[Items listed in a dataset]
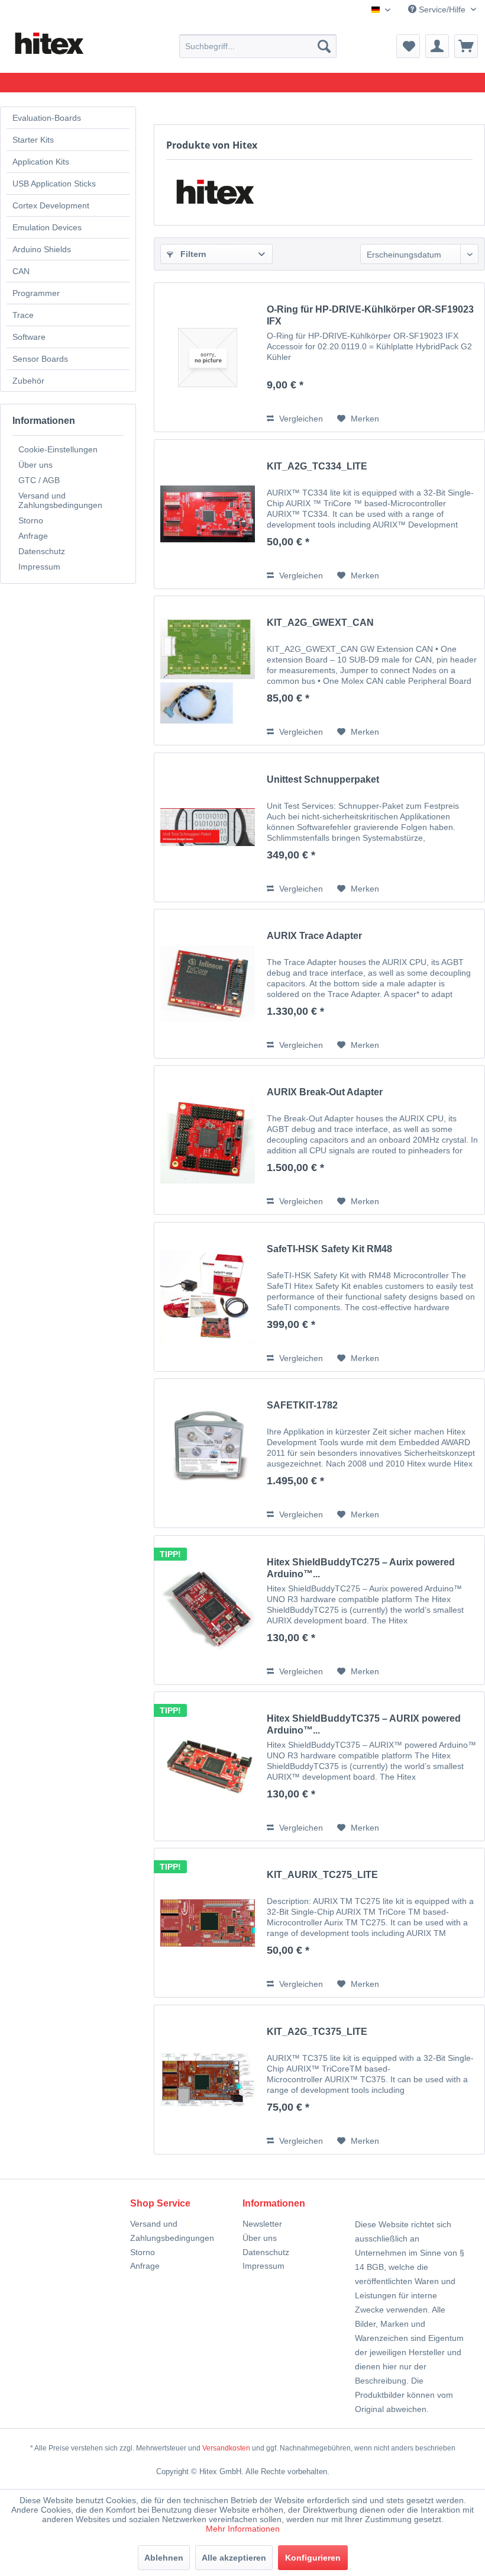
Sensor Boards (40, 359)
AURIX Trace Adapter (314, 936)
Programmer (36, 293)
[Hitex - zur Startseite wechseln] (48, 43)
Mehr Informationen (243, 2528)
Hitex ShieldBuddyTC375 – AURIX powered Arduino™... (364, 1724)
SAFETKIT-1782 (302, 1405)
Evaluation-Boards (46, 118)
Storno (30, 520)
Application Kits (40, 161)
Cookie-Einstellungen (58, 449)
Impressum (39, 566)
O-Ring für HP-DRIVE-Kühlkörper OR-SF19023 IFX (370, 315)
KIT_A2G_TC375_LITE (317, 2032)
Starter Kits (33, 139)
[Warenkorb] (466, 46)
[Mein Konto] (437, 46)
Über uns (35, 464)
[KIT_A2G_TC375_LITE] (207, 2079)
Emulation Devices (47, 227)
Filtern (192, 254)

Task item | Treating the line with "KIT_A2G_TC375_LITE (317, 2032)" as the last line to include, retype the records exactly from their first line, excluding pictures.

Solved exercise |
Sensor Boards (40, 359)
AURIX Trace Adapter (314, 936)
Programmer (36, 293)
[Hitex - zur Startseite wechseln] (48, 43)
Mehr Informationen (243, 2528)
Hitex ShieldBuddyTC375 – AURIX powered Arduino™... (364, 1724)
SAFETKIT-1782 (302, 1405)
Evaluation-Boards (46, 118)
Storno (30, 520)
Application Kits (40, 161)
Cookie-Einstellungen (58, 449)
Impressum (39, 566)
O-Ring für HP-DRIVE-Kühlkörper OR-SF19023 IFX (370, 315)
KIT_A2G_TC375_LITE (317, 2032)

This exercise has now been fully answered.